A pesar de que el Centro Federal de Readaptación Social (Cefereso) Número 13, que se ubica en el municipio de Miahuatlán de Porfirio Díaz, se encuentra prácticamente al 50 por ciento de su capacidad, la Comisión Nacional de Derechos Humanos (CNDH) detectó deficiencias en los servicios de salud e insuficiencia de personal de seguridad y custodia.
De acuerdo al Diagnóstico Nacional de Supervisión Penitenciaria 2018, el Cefereso número 13 también registra deficiencias en la imposición de sanciones disciplinarias e insuficiencia o inexistencia de actividades laborales y de capacitación, además de insuficiencia o inexistencia de actividades educativas; e insuficiencia o inexistencia de actividades deportivas.
Así como deficiencia en la atención a personas adultas mayores.
Por estas condiciones la Comisión Nacional de Derechos Humanos otorgó una calificación de 7.37, unas décimas más de la media nacional que es de 7.48 puntos.
Sin embargo, respecto a los aspectos que garantizan la integridad del personal interno se destaca la supervisión del funcionamiento del centro por parte del titular, así como la prevención de violaciones a derechos humanos y de atención en caso de detección.
También se ofrecen condiciones materiales e higiene de cocina y/o comedores, y condiciones materiales e higiene de instalaciones para la comunicación con el exterior.

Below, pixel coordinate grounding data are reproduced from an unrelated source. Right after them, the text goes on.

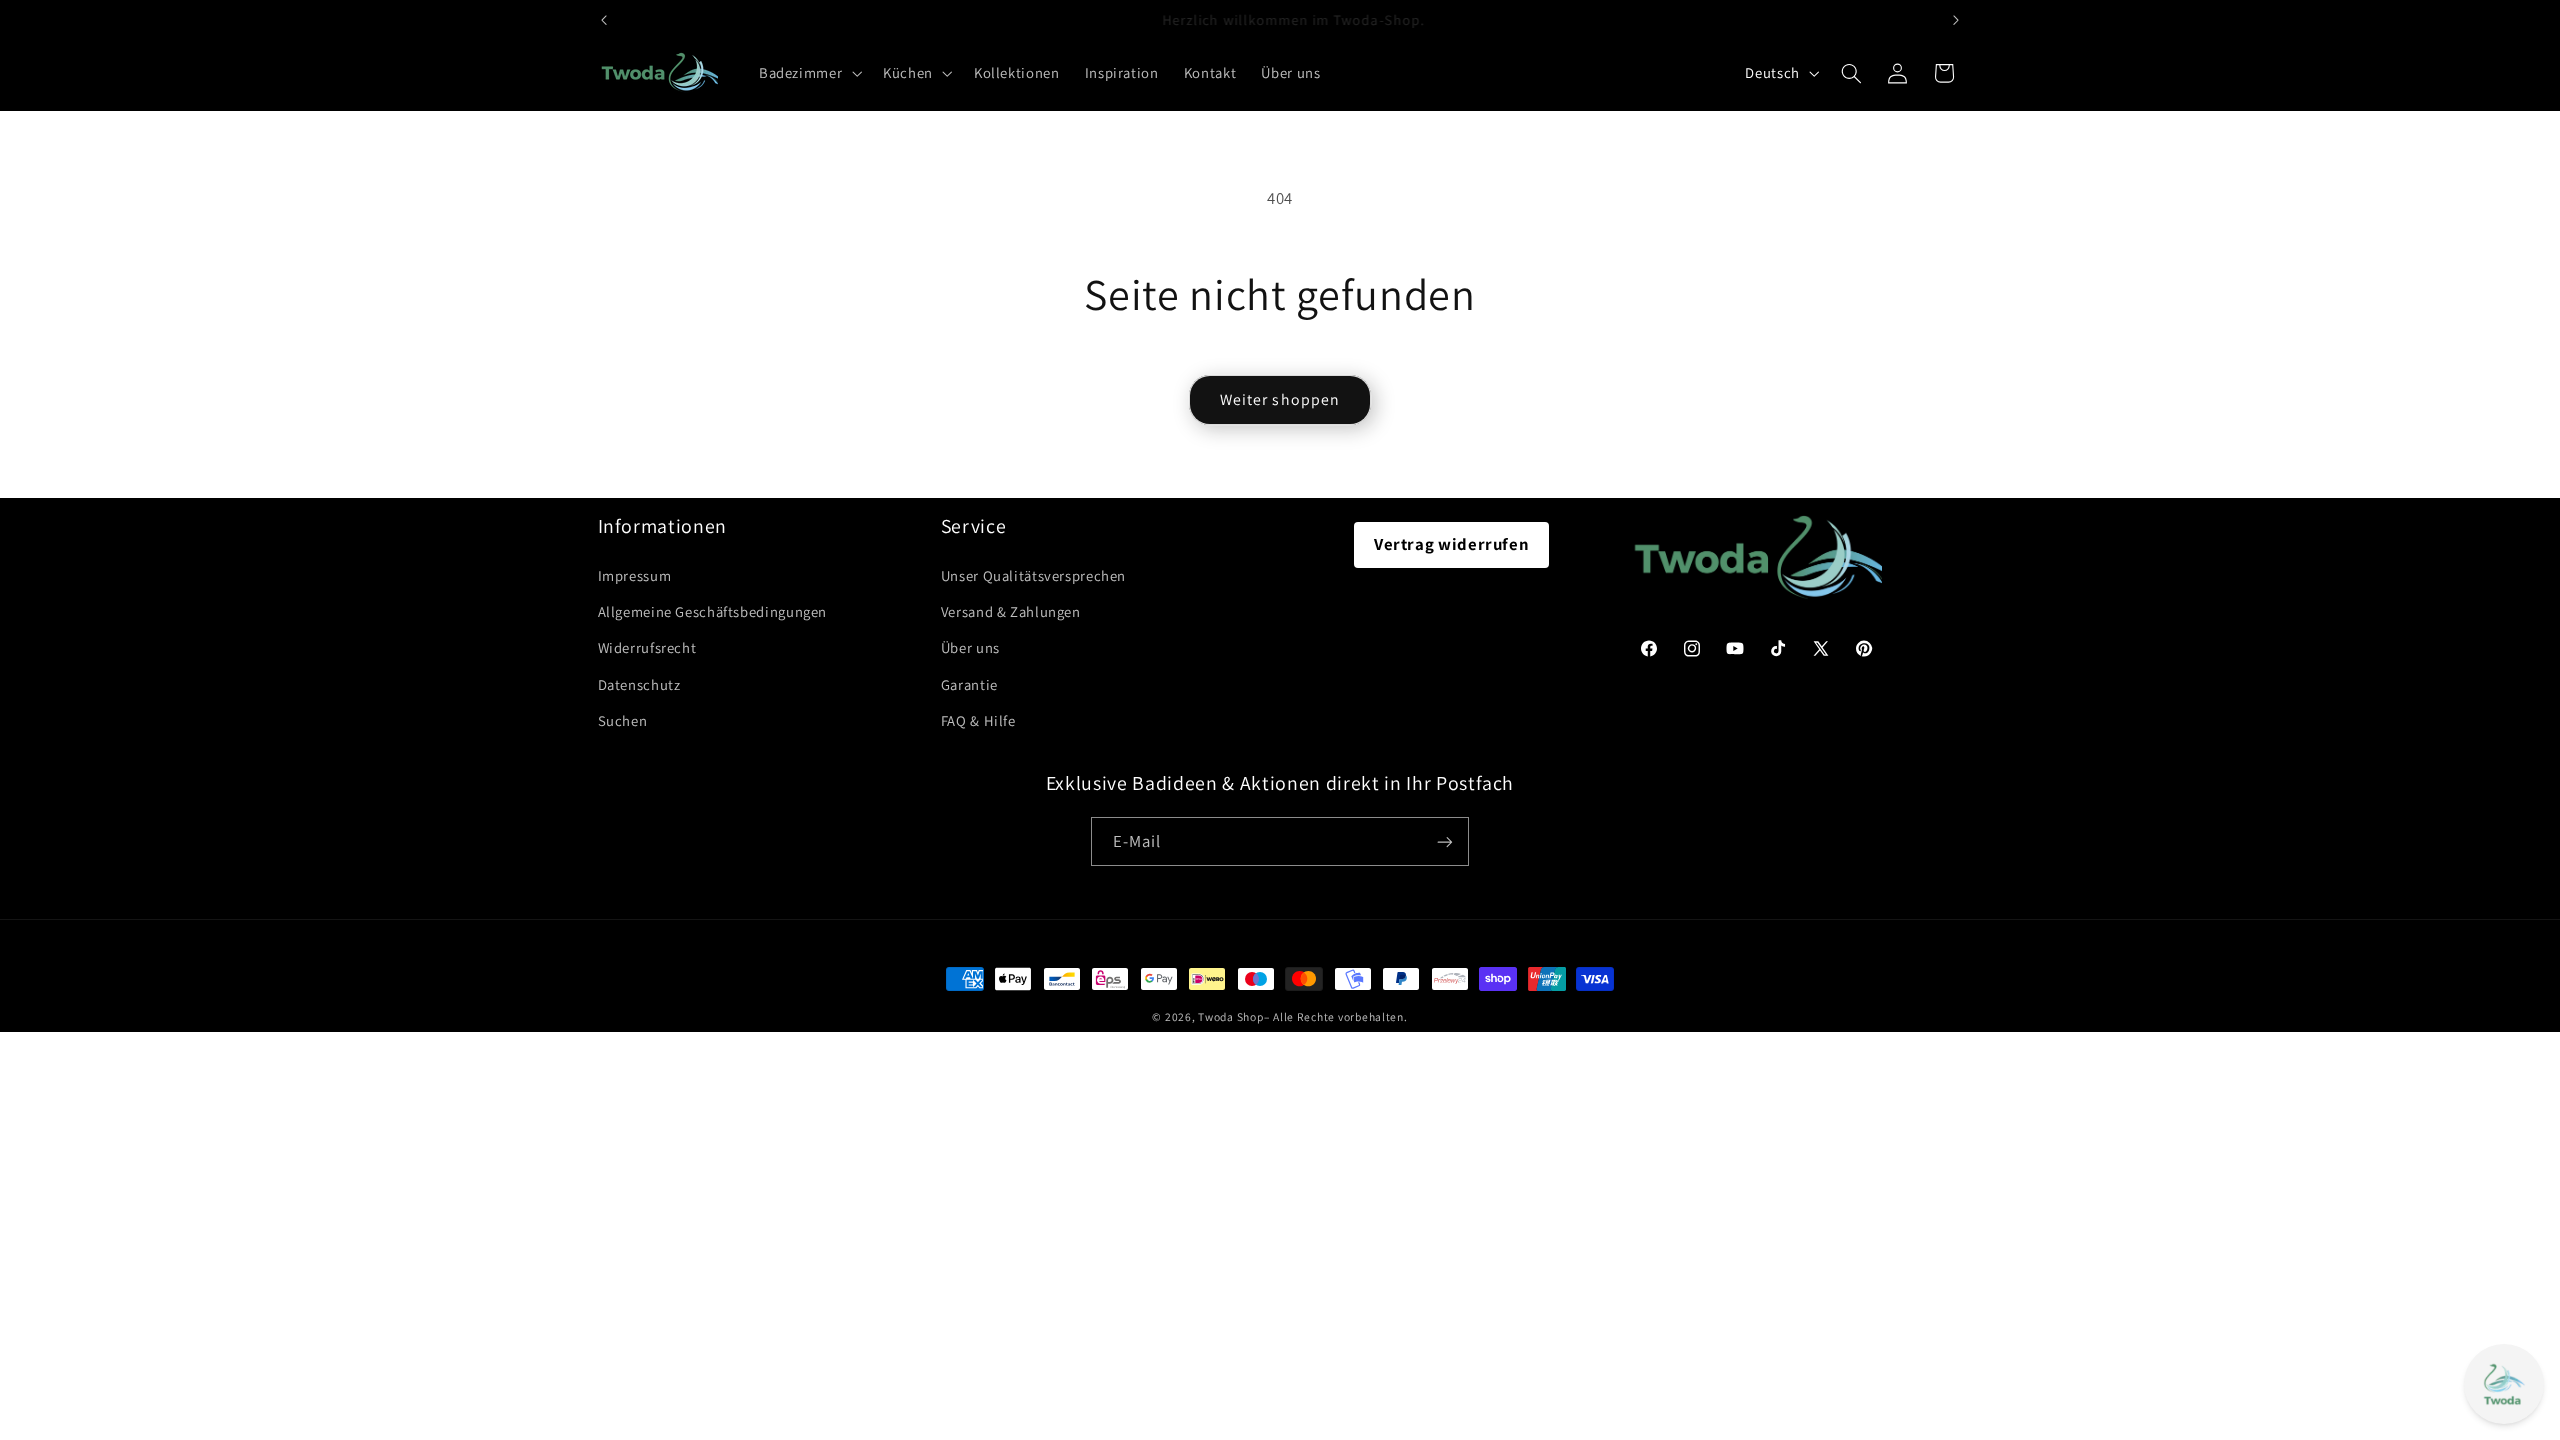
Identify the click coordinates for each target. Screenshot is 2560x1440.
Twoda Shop (1230, 1016)
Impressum (635, 575)
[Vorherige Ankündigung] (604, 20)
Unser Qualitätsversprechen (1033, 575)
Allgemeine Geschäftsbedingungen (713, 611)
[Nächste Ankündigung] (1956, 20)
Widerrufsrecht (647, 647)
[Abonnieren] (1445, 841)
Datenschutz (639, 684)
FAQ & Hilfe (978, 720)
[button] (808, 73)
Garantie (969, 684)
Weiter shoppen (1280, 399)
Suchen (623, 720)
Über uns (970, 647)
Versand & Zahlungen (1011, 611)
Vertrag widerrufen (1451, 544)
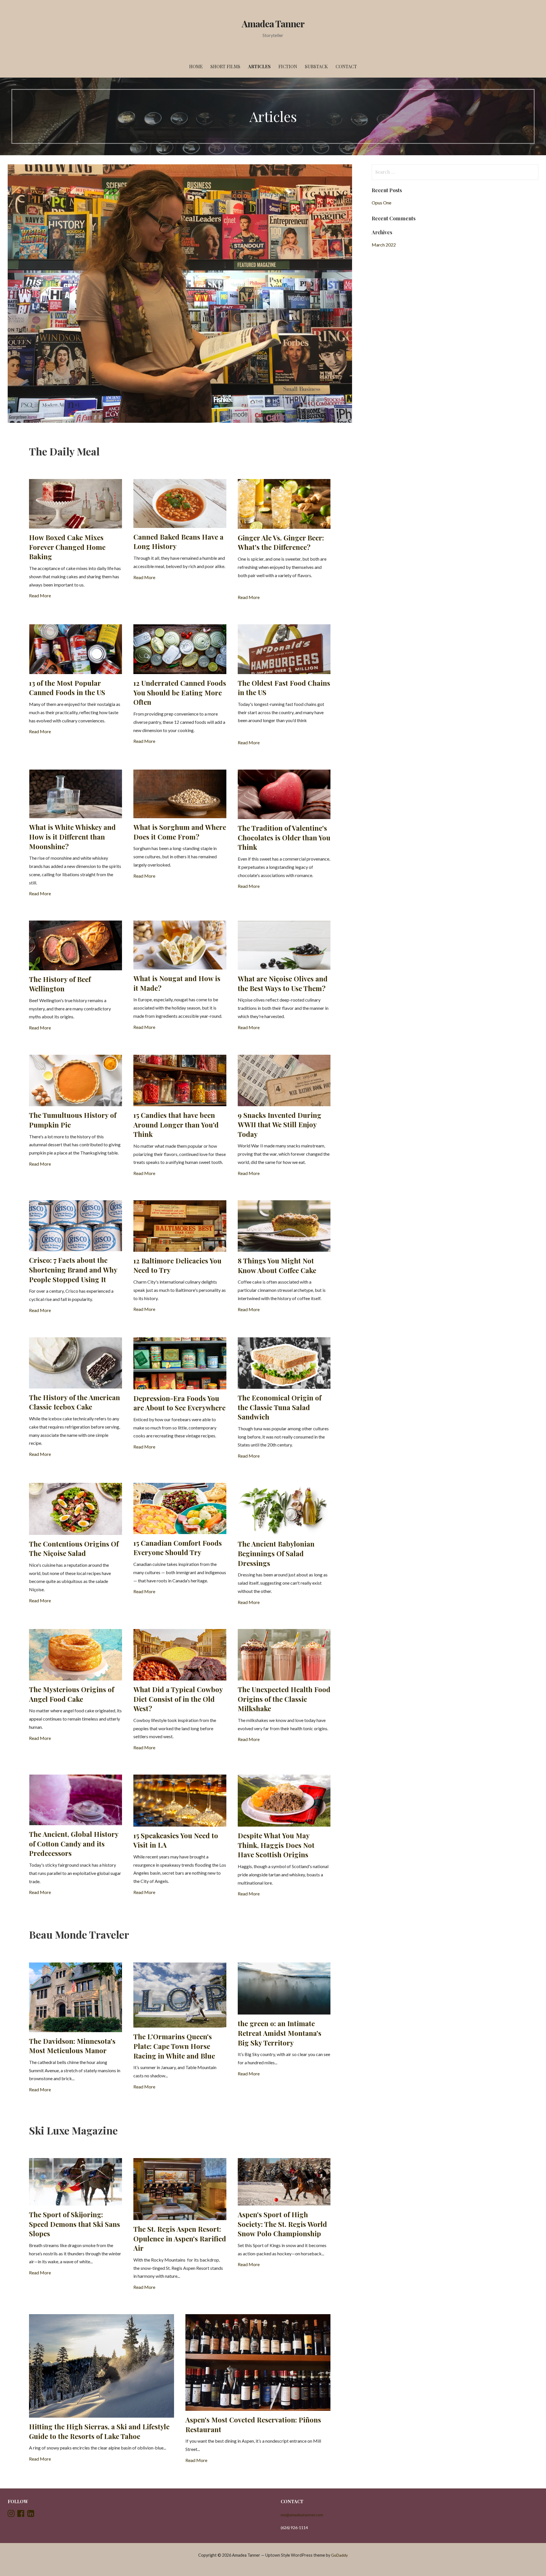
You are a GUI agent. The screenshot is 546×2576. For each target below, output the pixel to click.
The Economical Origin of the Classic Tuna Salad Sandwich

El documento establece que en el penal federal existe ausencia de funciones de autoridad por parte de personas privadas de la libertad del centro (autogobierno/cogobierno); inexistencia de cobros (extorsión y/o sobornos); y capacitación del personal penitenciario.
Asimismo se cuenta con la integración del expediente técnico jurídico, clasificación de las personas privadas de la libertad e integración y funcionamiento del comité técnico.
En el caso de grupos de internos con requerimientos específicos se precisa que existe atención a personas que viven con VIH/SIDA.